» Extract to read

:::

Reshape codec #10

jbms · 2025-04-30T18:03:25Z

No description provided.

jbms · 2025-04-30T19:10:11Z

@ldeakan this is an alternative to the previously discussed squeeze that can accomplish the same thing but is more flexible. What do you think?

It should provide a lot of flexibility for using image codecs and zfp with zarr arrays containing an arbitrary number of dimensions.

normanrz · 2025-05-05T16:19:45Z

Tagging @LDeakin again, because the linking didn't seem to work.

LDeakin · 2025-05-06T03:24:24Z

It looks pretty reasonable to me, but I could give you a more definitive review if I get around to implementing it. @jbms do you intend to support this in tensorstore / neuroglancer?

@normanrz Should extensions have an implementation before they get merged in this repo?

jbms · 2025-05-06T04:03:25Z

I do intend to implement it in tensorstore and neuroglancer. I've started the tensorstore implementation.

There are some tradeoffs I made in designing this:

Allowing dimensions to be specified indirectly (i.e. as the product of one or more input dimensions, or -1 to mean all remaining) is critical to allow it to work with variable chunking. It adds a bit of complexity in resolving the shape but it doesn't affect anything else.
I think it will often be useful to combine this with transpose. If all elements of the shape had to be specified as an array of input dims (no explicit size or -1) then it would be natural to allow this codec to also perform transposing. But we already have transpose for transposing and then it wouldn't support cases that require an explicit size for some dimension (though I can't really think of a lot of clear use cases for that).
For implementations like zarrs that always use a fixed c/Fortran memory layout non-partial encoding and decoding should be trivial. On the other hand, when combined with transpose there may be unnecessary copying. When allowing arbitrary strided layouts as in tensorstore (and I think zarr-python), the non-partial encoding and decoding is more complicated -- some cases can be handled without copying, some cases can't.

:::

» Raw data
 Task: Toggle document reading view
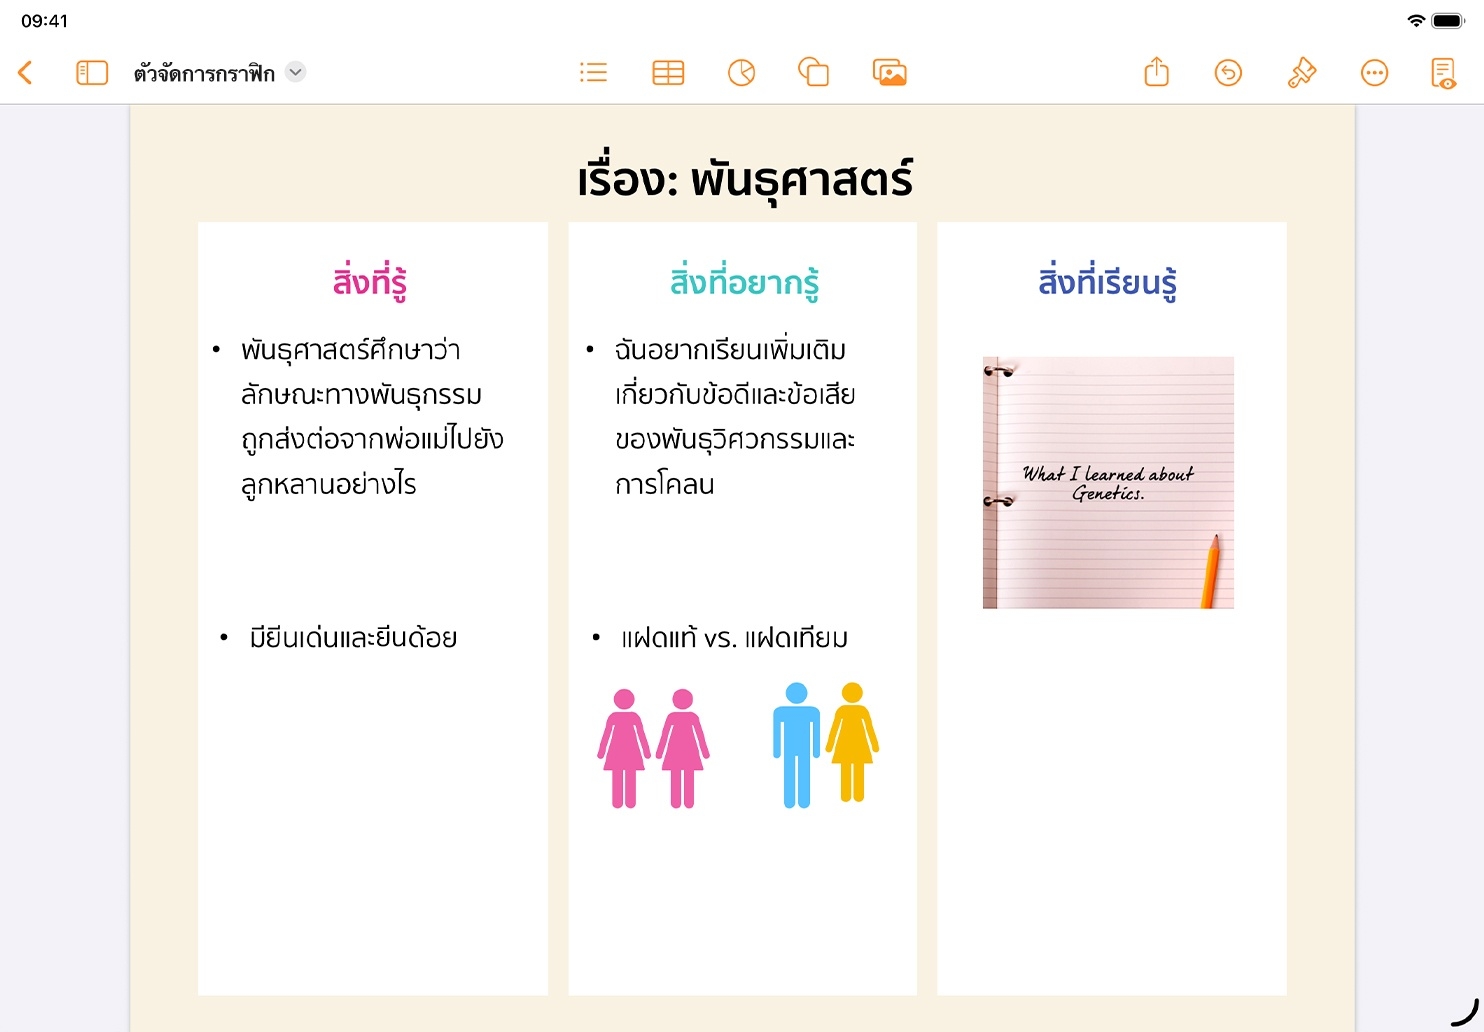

:::

» What you should do
Reproduce verbatim the passage of the reshape codec thread between "LDeakin · 2025-05-06T03:24:24Z" and "in this repo?", inclusive.

» Problem solution
LDeakin · 2025-05-06T03:24:24Z

It looks pretty reasonable to me, but I could give you a more definitive review if I get around to implementing it. @jbms do you intend to support this in tensorstore / neuroglancer?

@normanrz Should extensions have an implementation before they get merged in this repo?